What is the EU For?

The famous quote about NATO was that it kept the Americans in, the Russians out, and the Germans down. The European unification project, which culminated in the EU, was designed to do the latter two things, and succeeded. But times have changed. What is the EU for today?

Here are some possibilities:

  1. TO DEFEND LIBERAL DEMOCRATIC VALUES: Have you been to Poland or Hungary recently?
  2. TO PROVIDE A DECENT QUALITY OF LIFE FOR ALL EUROPEANS: I have just described a transfer union. The Germans, among others, aren’t into that.
  3. TO PROMOTE FREE TRADE AROUND THE WORLD: Wrong again! The EU countries have lots of protectionism in their DNA. It will become more visible now that the UK is gone.
  4. TO PROMOTE EUROPEAN CULTURAL VALUES AROUND THE WORLD: And what might those be?
  5. TO PROVIDE VITAL SERVICES TO ITS RESIDENTS: What, like vaccines?

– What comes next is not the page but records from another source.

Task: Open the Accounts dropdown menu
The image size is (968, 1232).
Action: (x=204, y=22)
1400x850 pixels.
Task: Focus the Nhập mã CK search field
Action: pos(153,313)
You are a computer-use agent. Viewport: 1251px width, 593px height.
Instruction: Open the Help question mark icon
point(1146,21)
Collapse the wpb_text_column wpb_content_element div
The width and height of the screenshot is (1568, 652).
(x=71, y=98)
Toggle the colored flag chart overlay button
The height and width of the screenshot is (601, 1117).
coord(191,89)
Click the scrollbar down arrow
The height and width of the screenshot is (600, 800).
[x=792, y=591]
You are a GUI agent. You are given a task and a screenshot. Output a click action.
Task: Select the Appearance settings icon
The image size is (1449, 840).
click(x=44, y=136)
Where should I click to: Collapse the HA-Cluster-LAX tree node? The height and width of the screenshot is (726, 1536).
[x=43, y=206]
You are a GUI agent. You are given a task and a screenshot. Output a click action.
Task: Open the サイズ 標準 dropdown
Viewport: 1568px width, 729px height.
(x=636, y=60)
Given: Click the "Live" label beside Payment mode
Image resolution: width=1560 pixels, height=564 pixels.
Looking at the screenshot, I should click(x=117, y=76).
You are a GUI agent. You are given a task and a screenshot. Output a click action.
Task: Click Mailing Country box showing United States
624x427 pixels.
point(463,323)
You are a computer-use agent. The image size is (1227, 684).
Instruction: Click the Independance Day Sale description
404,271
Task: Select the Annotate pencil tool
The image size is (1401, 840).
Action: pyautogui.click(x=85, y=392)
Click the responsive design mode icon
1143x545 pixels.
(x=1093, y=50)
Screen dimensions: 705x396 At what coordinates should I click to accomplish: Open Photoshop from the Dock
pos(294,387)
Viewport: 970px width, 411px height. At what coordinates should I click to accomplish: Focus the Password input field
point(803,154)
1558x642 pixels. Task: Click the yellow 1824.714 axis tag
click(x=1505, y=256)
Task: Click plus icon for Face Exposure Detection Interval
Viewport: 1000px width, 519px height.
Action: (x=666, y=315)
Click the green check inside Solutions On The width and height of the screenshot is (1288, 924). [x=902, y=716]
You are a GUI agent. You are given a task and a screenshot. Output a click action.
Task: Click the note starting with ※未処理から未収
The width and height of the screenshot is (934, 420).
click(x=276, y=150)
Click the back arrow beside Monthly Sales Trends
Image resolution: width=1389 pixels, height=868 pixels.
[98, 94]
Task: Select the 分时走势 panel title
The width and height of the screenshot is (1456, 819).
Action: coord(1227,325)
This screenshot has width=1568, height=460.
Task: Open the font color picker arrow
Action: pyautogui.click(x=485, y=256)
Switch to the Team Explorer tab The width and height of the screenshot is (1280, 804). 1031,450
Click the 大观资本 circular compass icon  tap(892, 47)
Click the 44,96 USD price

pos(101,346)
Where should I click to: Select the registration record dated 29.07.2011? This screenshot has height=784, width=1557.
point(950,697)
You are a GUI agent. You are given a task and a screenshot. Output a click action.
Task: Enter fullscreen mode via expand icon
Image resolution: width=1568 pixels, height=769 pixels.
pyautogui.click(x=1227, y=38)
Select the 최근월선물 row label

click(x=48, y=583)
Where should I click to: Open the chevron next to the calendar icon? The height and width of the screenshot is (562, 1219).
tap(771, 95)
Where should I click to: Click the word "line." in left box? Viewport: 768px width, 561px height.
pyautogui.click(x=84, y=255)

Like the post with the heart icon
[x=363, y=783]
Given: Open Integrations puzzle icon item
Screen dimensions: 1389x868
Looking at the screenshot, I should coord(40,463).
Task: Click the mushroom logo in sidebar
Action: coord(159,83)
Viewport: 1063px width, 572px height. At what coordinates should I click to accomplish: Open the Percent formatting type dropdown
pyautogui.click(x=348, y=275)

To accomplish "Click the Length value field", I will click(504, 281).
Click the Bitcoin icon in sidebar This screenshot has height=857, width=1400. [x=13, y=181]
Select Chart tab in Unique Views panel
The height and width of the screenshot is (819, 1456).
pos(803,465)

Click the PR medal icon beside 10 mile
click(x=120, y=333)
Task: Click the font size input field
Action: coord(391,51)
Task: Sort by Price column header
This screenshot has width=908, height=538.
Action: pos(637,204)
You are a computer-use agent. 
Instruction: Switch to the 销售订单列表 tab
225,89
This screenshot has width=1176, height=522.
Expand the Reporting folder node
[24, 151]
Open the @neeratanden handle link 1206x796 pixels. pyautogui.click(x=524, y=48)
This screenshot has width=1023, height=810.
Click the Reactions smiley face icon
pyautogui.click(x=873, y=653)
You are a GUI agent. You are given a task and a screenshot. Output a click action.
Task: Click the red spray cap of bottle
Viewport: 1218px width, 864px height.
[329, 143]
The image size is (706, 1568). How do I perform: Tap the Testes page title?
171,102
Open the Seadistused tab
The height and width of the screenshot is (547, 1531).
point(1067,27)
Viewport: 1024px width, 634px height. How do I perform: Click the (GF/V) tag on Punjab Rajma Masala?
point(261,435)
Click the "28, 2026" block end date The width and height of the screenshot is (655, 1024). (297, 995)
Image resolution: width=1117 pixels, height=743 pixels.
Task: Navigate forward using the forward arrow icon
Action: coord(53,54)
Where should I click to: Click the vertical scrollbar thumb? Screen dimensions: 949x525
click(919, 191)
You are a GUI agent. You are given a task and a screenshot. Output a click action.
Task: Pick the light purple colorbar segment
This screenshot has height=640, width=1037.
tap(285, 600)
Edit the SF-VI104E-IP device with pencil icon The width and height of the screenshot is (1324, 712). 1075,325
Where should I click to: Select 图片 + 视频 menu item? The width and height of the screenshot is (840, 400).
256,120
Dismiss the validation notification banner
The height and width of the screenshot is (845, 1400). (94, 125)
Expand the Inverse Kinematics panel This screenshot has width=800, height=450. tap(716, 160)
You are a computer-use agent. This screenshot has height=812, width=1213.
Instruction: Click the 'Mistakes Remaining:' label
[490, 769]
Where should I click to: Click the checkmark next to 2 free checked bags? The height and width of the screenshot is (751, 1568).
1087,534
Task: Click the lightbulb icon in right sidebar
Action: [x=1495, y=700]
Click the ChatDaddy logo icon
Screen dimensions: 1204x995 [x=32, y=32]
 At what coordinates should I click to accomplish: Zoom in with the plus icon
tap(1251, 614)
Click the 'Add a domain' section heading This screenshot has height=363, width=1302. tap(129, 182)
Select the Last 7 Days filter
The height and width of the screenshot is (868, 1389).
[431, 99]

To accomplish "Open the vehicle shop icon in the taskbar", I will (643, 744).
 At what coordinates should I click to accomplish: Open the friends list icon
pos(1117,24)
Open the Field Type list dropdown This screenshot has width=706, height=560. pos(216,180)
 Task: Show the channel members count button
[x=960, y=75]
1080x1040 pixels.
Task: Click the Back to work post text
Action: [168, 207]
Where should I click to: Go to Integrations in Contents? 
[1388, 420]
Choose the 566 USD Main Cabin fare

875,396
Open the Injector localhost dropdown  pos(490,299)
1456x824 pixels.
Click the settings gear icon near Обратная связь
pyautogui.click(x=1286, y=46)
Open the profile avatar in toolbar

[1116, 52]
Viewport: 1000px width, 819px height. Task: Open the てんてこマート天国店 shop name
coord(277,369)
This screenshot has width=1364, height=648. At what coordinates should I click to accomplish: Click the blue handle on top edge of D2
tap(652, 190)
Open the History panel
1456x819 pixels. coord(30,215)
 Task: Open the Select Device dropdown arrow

Here is what the EU actually accomplishes:

  1. It provides a mechanism that effectively mediates disputes among its members, and thus prevents European wars;
  2. It permits the relatively free movement of people, goods, and services within its boundaries; and
  3. It is large enough to be a third major independent player in world affairs, along with the Americans and Chinese.

The modesty of those three rationales should tell you that any future efforts to deepen the EU in the future are likely to fail. The EU is what it is: a chaotic mess that continues to stagger forward because there is still a vital, if limited, place in the world for it. Appreciate it for that–not what it’s not, which is a nation-state similar to the US.